» **Task instructions**
Below are the records; give the number of their lines that contain the word "agent" and nothing more.

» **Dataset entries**
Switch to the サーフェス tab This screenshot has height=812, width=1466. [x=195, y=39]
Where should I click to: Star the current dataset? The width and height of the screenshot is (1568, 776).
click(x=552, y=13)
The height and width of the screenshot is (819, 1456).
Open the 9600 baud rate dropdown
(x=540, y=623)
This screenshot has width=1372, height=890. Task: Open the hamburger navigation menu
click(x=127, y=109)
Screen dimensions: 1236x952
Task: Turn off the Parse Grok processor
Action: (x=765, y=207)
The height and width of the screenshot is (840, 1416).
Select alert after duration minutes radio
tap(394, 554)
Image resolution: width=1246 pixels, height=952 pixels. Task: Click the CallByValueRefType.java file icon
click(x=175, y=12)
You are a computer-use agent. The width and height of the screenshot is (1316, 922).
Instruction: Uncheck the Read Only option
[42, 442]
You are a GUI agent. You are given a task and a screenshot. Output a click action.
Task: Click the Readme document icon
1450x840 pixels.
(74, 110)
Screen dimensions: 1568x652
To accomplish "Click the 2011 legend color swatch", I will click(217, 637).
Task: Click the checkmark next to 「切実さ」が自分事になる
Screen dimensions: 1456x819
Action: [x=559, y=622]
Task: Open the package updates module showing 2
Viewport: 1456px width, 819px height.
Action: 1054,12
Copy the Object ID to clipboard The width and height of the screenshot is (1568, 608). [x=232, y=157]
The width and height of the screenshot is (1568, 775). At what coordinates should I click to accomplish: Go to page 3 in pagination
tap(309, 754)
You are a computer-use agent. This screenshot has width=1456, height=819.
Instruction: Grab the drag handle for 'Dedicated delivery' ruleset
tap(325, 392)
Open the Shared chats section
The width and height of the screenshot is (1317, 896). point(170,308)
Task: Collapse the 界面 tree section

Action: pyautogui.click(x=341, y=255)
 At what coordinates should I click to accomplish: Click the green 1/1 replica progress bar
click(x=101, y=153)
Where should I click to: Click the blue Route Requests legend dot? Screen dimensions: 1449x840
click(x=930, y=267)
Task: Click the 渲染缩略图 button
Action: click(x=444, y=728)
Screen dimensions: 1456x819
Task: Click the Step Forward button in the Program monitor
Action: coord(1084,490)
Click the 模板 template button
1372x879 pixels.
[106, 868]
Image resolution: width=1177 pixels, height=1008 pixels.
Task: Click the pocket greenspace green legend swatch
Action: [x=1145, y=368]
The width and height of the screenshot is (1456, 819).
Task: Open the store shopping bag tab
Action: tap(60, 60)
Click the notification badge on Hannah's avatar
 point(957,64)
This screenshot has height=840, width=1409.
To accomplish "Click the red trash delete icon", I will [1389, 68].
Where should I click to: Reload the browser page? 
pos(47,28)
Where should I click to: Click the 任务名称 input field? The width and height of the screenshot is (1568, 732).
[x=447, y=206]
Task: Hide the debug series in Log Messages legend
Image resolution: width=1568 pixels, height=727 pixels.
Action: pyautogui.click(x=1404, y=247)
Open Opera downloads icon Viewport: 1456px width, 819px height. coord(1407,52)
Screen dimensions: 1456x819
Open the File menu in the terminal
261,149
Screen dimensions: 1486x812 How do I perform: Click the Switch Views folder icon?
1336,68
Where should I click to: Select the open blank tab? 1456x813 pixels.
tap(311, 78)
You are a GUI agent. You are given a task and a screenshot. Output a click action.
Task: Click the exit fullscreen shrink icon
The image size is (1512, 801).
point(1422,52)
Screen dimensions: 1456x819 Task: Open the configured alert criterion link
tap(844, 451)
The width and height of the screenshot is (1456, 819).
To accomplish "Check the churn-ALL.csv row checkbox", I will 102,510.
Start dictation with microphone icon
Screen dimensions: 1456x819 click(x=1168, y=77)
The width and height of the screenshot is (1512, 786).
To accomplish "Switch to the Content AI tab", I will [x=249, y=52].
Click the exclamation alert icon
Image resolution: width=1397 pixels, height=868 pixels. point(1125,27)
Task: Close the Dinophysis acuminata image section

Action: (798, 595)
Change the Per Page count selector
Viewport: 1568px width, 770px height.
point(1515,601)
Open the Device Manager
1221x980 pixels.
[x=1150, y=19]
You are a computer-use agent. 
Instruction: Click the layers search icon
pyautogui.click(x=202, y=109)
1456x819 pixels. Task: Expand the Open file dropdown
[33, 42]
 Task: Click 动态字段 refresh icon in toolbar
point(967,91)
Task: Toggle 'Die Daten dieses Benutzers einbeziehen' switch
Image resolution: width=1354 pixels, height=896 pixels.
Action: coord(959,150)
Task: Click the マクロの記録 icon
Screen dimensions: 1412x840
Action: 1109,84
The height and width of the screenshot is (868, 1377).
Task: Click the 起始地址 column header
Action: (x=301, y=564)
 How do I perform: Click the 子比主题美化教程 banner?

» **Result of this exercise**
5